The bulk of the findings indict central staff. Of course, in the instances when IEPs and evaluations are not prepared, or SDI nonexistent, well that's on the building staff - principal on down.
I feel that Stacy McCrath-Smith has made some important improvements in special education. She has made some proactive changes to better address some of the compliance issues and has also scheduled a much needed training for principals. I am interested to see how the new model of Stacey as the professional development quarterback and family interface and Zakiyyah McWilliams as the compliance specialist plays out.
Personally, the most surprising quote of this article was the one from Director DeBell. At every meeting I have been at, whenever the topic of special education comes up, he always adds some comment about how special education spending needs reining in. And it was to Mr. DeBell in particular, that I addressed my comment about who is neglecting their duty to these students.
I think it is good that the board is finally seeing fit to include special education in their strategic plan. Since I haven't seen the plan, I can't comment more on that. But I would like to see a lot more of inclusion of special educaiton from the board, as well SPS administration and building administration. Whether Ms. McCrath-Smith and Ms. McWilliams can build on this year's improvements depends on it.
"During the onsite visit held on November 7, 2012 a dispute resolution systems analysis interview was conducted with two members of the Office of General Counsel. When asked about mechanisms to prevent recurrence of student specific violations and system issues, district (legal) staff members acknowledged the importance of district-wide oversight in this area but were unable to provide specific steps or procedures to confirm implementation of control mechanisms that could identify and prevent recurring violations or system issues at the district and building level." Big FAIL here!
Yes, I would say that was the overarching theme of the entire report, "Lots of problems, no systems in place to prevent recidivism."
-frustrated
mind is blown
frustrated
Download the pdf and rotate it.
A regulatory agency's report will not be pro-active; it will, by design, be reactive.
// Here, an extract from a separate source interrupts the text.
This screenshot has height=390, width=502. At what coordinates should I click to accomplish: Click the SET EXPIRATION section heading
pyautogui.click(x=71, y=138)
The OSPI report indicts the district on minutia AND over-arching problems.
SEAAC and the Special Education PTSA will be "leveraging" (to use DeBell and Carr's favorite term) this report to get some actual results. As we all know in our democracy: the little people count for crap. Once the big boys are involved, Ooowie! stand back!
Seriously, as one of the biggest skeptics on this blog, I believe this will help families who have been stomped by the gate-keepers.